START EXTRACTED DATA

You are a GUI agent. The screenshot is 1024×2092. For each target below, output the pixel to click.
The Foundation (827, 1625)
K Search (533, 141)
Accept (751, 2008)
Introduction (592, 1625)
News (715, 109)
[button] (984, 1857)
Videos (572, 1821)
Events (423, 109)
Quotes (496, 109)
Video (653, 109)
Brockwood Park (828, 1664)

END EXTRACTED DATA
START EXTRACTED DATA

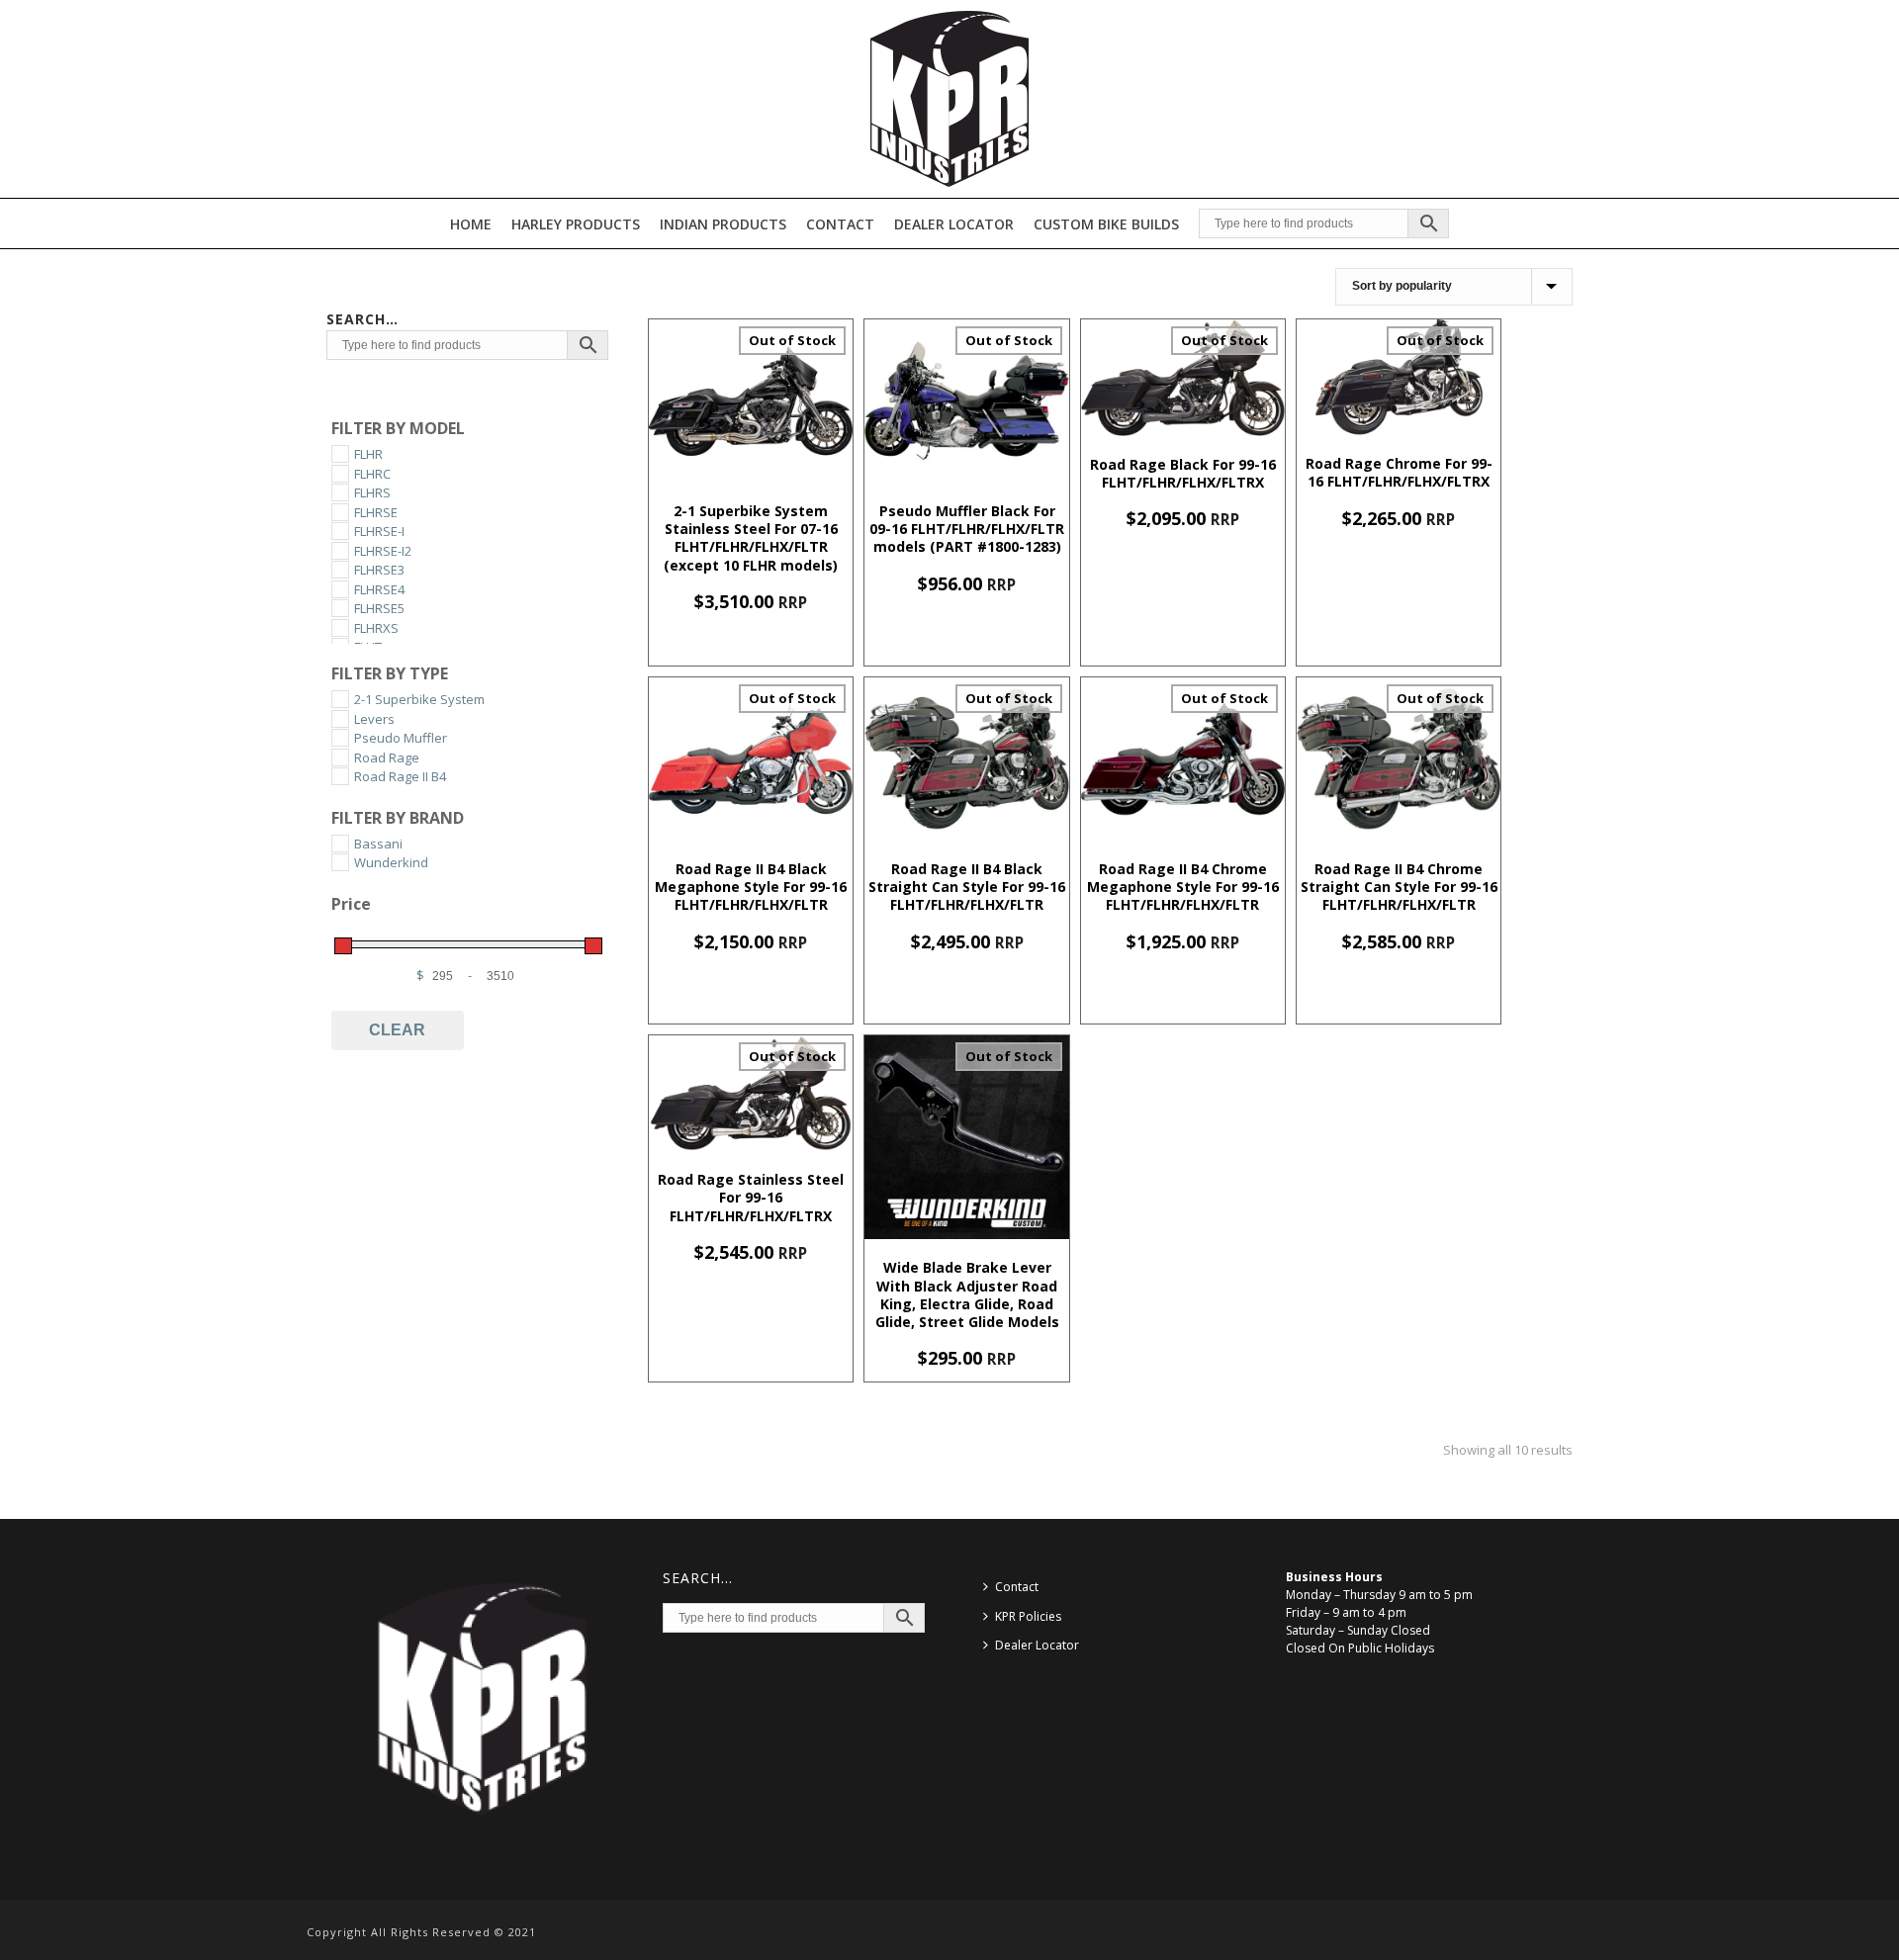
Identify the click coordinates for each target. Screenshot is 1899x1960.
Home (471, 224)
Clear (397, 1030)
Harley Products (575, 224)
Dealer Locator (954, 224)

END EXTRACTED DATA
START EXTRACTED DATA

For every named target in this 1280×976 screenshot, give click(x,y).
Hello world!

END EXTRACTED DATA

AIM >> Please reproduce the stretch of the records above from the line containing "Accept (751, 2008)" through the line containing "Video (653, 109)", with both of those lines included.

FINISHED ANSWER >>
Accept (751, 2008)
Introduction (592, 1625)
News (715, 109)
[button] (984, 1857)
Videos (572, 1821)
Events (423, 109)
Quotes (496, 109)
Video (653, 109)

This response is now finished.